- **課題一覧**:
a) 本文の「次に、統合的なアメリカ像に関しても注意が必要です。」という一文を英語に訳してください。
b) 本文のうち、「そもそも、アメリカが分断され」から「正当化に用いられてきました。」までの部分をそのまま書き写してください。

アメリカとは何か? 〜社会的分断のポリティクス〜
―Future Impact Forumより―

第2期トランプ政権が始まり、矢継ぎ早に大統領令が出されるなど、世界中の耳目がその動向に集まっています。政治的熱狂の背後に見え隠れする自国中心的なアメリカの自画像は、どのようにつくられていったのか。今回のFuture Impact Forumでは、アメリカ史研究の第一人者である貴堂嘉之先生をお招きし、「アメリカとは何か?」というテーマのもと、多様な視点からお話しいただきました。
目次
アメリカが分断されていなかった時代はあるのか?
まず、「アメリカとは何か?」を語る上で重要な論点となる「分断と統合」について言及したいと思います。「アメリカ社会の分断の深刻化」という言説は、近年多くのメディアによってけん伝されてきました。分断、分断と繰り返すメディアに対して、アメリカ史の研究者界わいではよく「分断ビジネス」と皮肉を込めて言うことがあるほどです。
そもそも、アメリカが分断されていなかった時代はあるのか?という問いを投げかけてみたいと思います。歴史的見地に立つと最初は東海岸の13植民地が独立して国をつくりますが、実はそれぞれの植民地は自主独立の気風が強く、一つの国になること自体が奇跡であったという事実が見えてきます。また、19世紀の領土拡張時代には自由州と奴隷州という形で二つに分断されていました。南北戦争という未曽有の内戦で、本当に国を二分するような危機を迎え、62万人もの戦死者を出し、ようやく分断を免れたわけですが、その後も南北の分断は続いて今日に至ります。南部社会は、南軍の英雄であるリー将軍などを顕彰しながら、南部の人種隔離社会を正当化してレイシズムを温存、独自の地域社会を形成するなど、南北戦争以前からの分断は今も継続中とするのが私を含めた専門家たちの見解です。
アメリカの統合的な歴史像は理念的なもの
次に、統合的なアメリカ像に関しても注意が必要です。2004年の民主党大会におけるオバマの有名な演説に「一つのアメリカ」※1があります。リベラル陣営はこうした統合的なアメリカ像を実存のものとして語る傾向がありますが、それは間違いで、統合的な歴史像とは常に理念的、予定調和的なものであることを強調したい。ここで、一つのキーワードとして「アメリカ例外主義」という言葉が浮かびます。意味としては、人類の歴史(世界史)においてアメリカのみが、神の恩恵により人類社会を統べる法則の外にあり、ほかの国民国家とは異なった特別な使命を背負ったユニークで例外的な発展の道程をたどってきたとする信条、とでも言いましょうか。これが、「丘の上の街」※2や「自由と平等の国」、「機会の平等」、「アメリカの夢」など、理想郷としてのアメリカ像や西部開拓の歴史の正当化に用いられてきました。

- **資料**:
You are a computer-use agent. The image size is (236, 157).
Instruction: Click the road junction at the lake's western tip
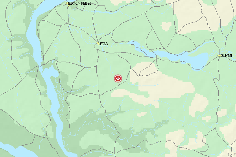(156, 58)
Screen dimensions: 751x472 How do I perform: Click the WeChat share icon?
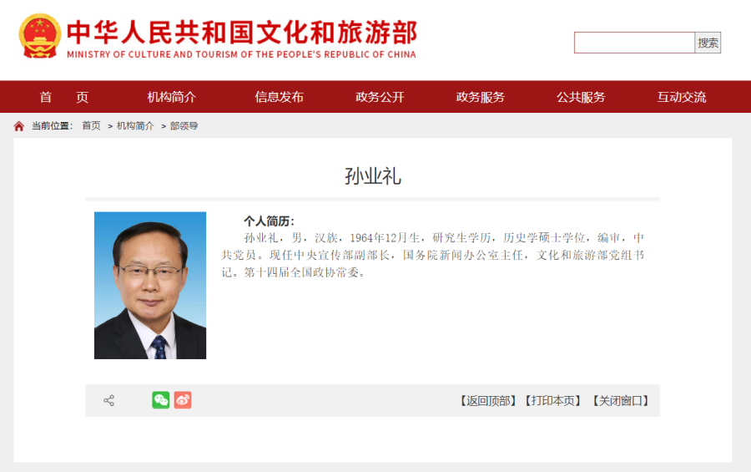[x=161, y=400]
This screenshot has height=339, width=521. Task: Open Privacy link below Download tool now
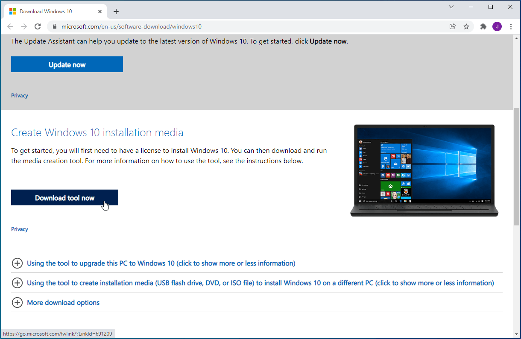(20, 229)
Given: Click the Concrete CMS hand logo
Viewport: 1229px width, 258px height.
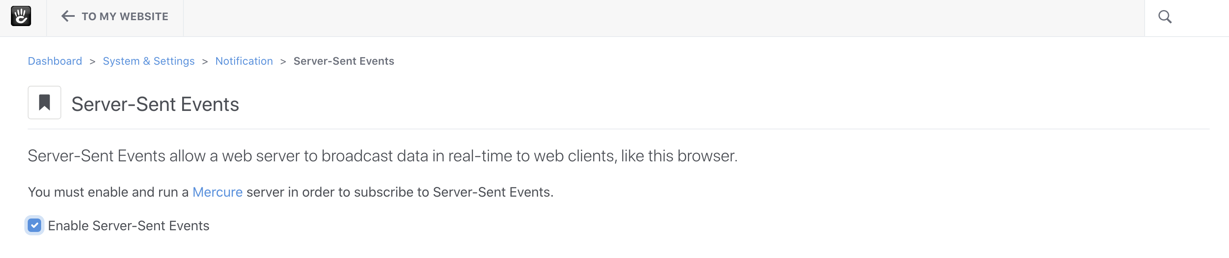Looking at the screenshot, I should pyautogui.click(x=21, y=16).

- **最終回答**:
a) Next, we also need to be careful about the unified image of America.

b)
そもそも、アメリカが分断されていなかった時代はあるのか?という問いを投げかけてみたいと思います。歴史的見地に立つと最初は東海岸の13植民地が独立して国をつくりますが、実はそれぞれの植民地は自主独立の気風が強く、一つの国になること自体が奇跡であったという事実が見えてきます。また、19世紀の領土拡張時代には自由州と奴隷州という形で二つに分断されていました。南北戦争という未曽有の内戦で、本当に国を二分するような危機を迎え、62万人もの戦死者を出し、ようやく分断を免れたわけですが、その後も南北の分断は続いて今日に至ります。南部社会は、南軍の英雄であるリー将軍などを顕彰しながら、南部の人種隔離社会を正当化してレイシズムを温存、独自の地域社会を形成するなど、南北戦争以前からの分断は今も継続中とするのが私を含めた専門家たちの見解です。
アメリカの統合的な歴史像は理念的なもの
次に、統合的なアメリカ像に関しても注意が必要です。2004年の民主党大会におけるオバマの有名な演説に「一つのアメリカ」※1があります。リベラル陣営はこうした統合的なアメリカ像を実存のものとして語る傾向がありますが、それは間違いで、統合的な歴史像とは常に理念的、予定調和的なものであることを強調したい。ここで、一つのキーワードとして「アメリカ例外主義」という言葉が浮かびます。意味としては、人類の歴史(世界史)においてアメリカのみが、神の恩恵により人類社会を統べる法則の外にあり、ほかの国民国家とは異なった特別な使命を背負ったユニークで例外的な発展の道程をたどってきたとする信条、とでも言いましょうか。これが、「丘の上の街」※2や「自由と平等の国」、「機会の平等」、「アメリカの夢」など、理想郷としてのアメリカ像や西部開拓の歴史の正当化に用いられてきました。